Copy each of the rows below word for word, but don't include the pictures.

--- Start DATA FOR PROCESSING ---

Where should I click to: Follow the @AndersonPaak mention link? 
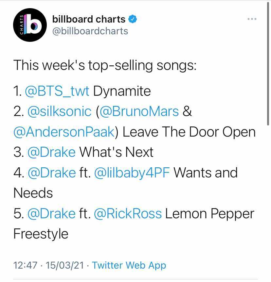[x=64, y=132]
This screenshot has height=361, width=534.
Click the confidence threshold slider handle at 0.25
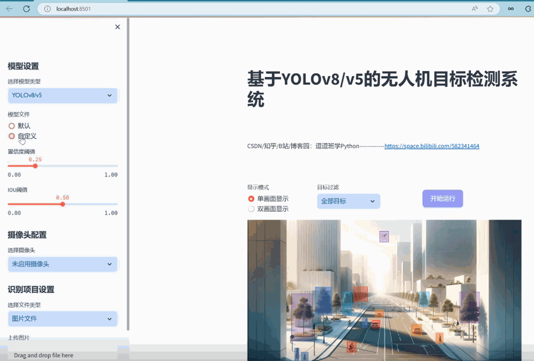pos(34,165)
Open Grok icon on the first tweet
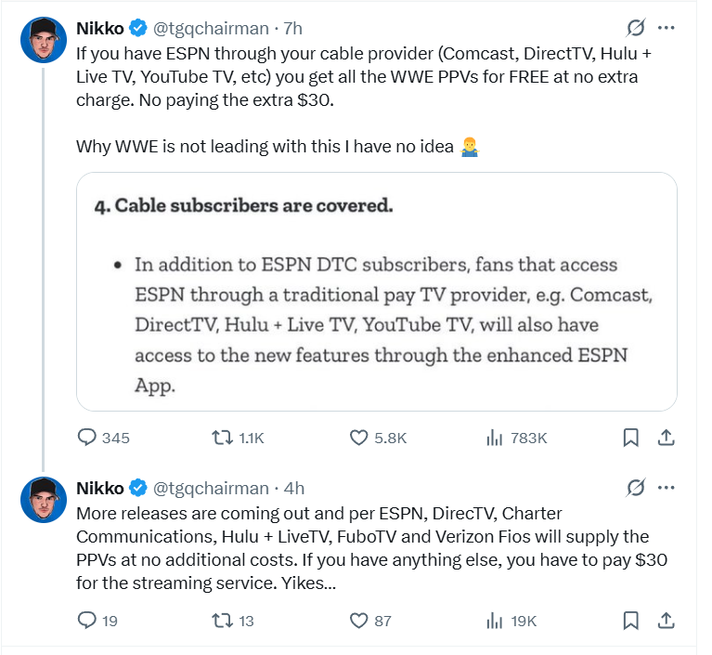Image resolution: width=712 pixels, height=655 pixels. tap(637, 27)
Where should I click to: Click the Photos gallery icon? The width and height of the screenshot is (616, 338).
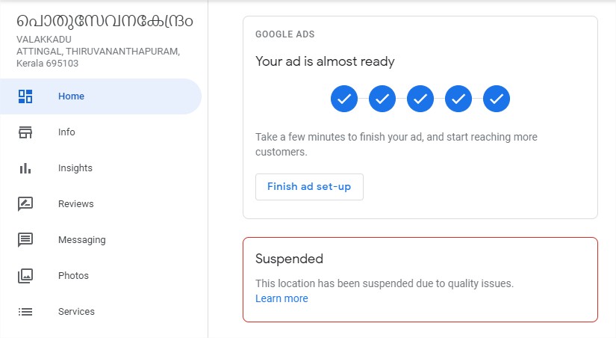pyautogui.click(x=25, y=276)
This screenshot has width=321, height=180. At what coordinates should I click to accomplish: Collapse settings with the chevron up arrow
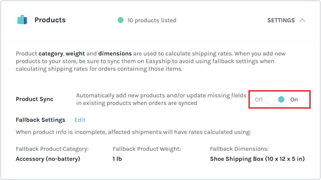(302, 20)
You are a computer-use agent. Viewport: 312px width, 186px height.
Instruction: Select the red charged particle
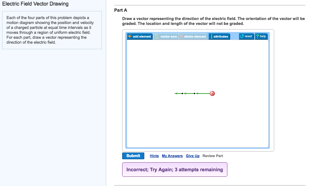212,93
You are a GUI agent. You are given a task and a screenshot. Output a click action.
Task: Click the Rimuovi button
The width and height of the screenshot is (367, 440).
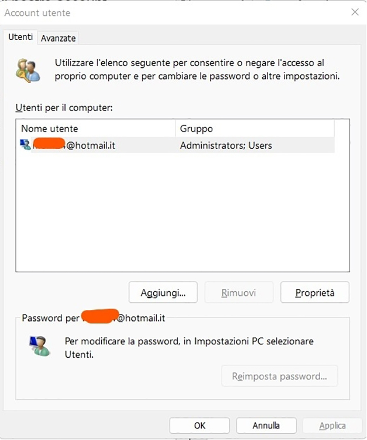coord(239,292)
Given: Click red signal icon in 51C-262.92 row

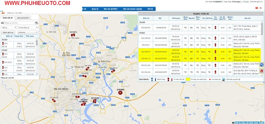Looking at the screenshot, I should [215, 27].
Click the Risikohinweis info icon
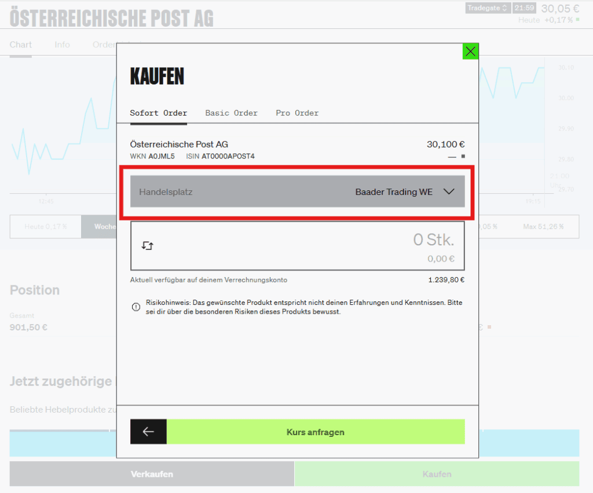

--- End DATA FOR PROCESSING ---

THE ANSWER =
Where should I click to: Follow the @AndersonPaak mention link? 
[x=64, y=132]
This screenshot has height=361, width=534.
Click the confidence threshold slider handle at 0.25
pos(34,165)
Open Grok icon on the first tweet
Image resolution: width=712 pixels, height=655 pixels. tap(637, 27)
Where should I click to: Click the Photos gallery icon? The width and height of the screenshot is (616, 338).
pyautogui.click(x=25, y=276)
This screenshot has width=321, height=180. At what coordinates should I click to accomplish: Collapse settings with the chevron up arrow
(302, 20)
You are a computer-use agent. Viewport: 312px width, 186px height.
Instruction: Select the red charged particle
212,93
You are a GUI agent. You are given a task and a screenshot. Output a click action.
Task: Click the Rimuovi button
The width and height of the screenshot is (367, 440).
coord(239,292)
Given: Click red signal icon in 51C-262.92 row

Looking at the screenshot, I should [215, 27].
Click the Risikohinweis info icon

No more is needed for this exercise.